Position in chronology
Sennacherib 215
Translation — scholar edition
RINAP 3(1) Sennacherib, great king, strong king, king of the world, king of Assyria, had Egallammes, the temple of the god Nergal, which is in the city Tarbiṣu, built and I made (it) as bright as day.

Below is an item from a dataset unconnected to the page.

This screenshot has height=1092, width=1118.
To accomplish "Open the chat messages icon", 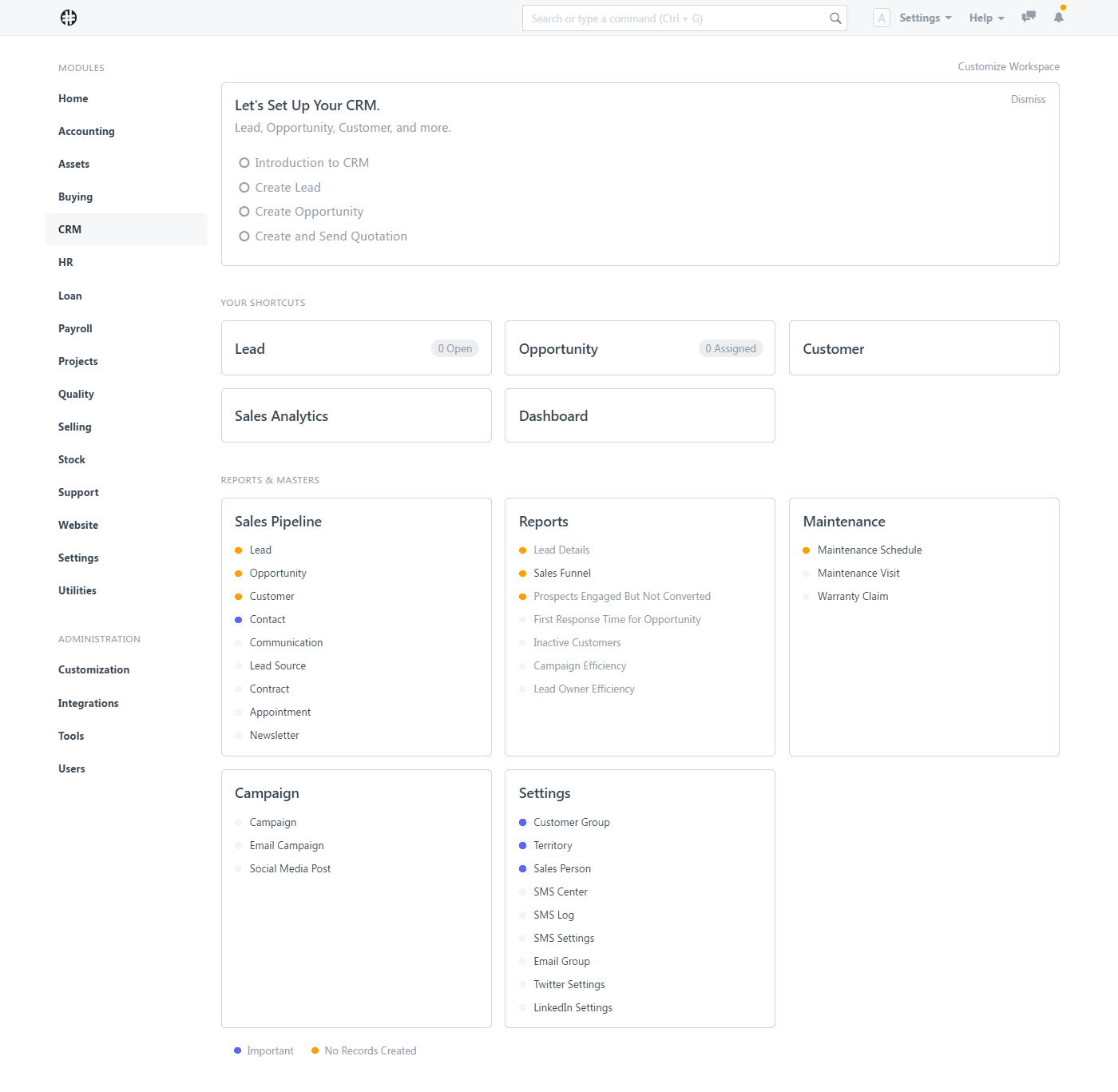I will coord(1029,17).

Royal Inscriptions of the Neo-Assyrian Period, volume 3 — scholar edition (ORACC).
Transliteration
md30-PAP.MEŠ-SU MAN GAL / MAN dan-nu MAN ŠÚ MAN KUR AŠ / é-gal-lam-mes É dU.GUR / ša qé-reb URU.tar-bi-ṣi / ú-še-piš-ma / GIM u₄-me uš-nam-mir
Scholarly note
Royal inscription of Sennacherib, edited by A. Kirk Grayson & Jamie Novotny (RINAP 3, 2012–2014). ORACC text Q004020.
Attribution
Image: Created by A. Kirk Grayson, Jamie Novotny, and the Royal Inscriptions of the Neo-Assyrian Period (RINAP) Project, 2014. Lemmatized by Jamie Novotny, 2013. The annotated edition is released under the Creative Commons Attribution Share-Alike license 3.0. Please cite this page as http://oracc.org/rinap/Q004020/..
Translation excerpted from Grayson, A.K. & Novotny, J. 2012–2014. The Royal Inscriptions of Sennacherib, King of Assyria (704–681 BC). RINAP 3. University Park, PA: Eisenbrauns. https://oracc.museum.upenn.edu/rinap/rinap3/Q004020/.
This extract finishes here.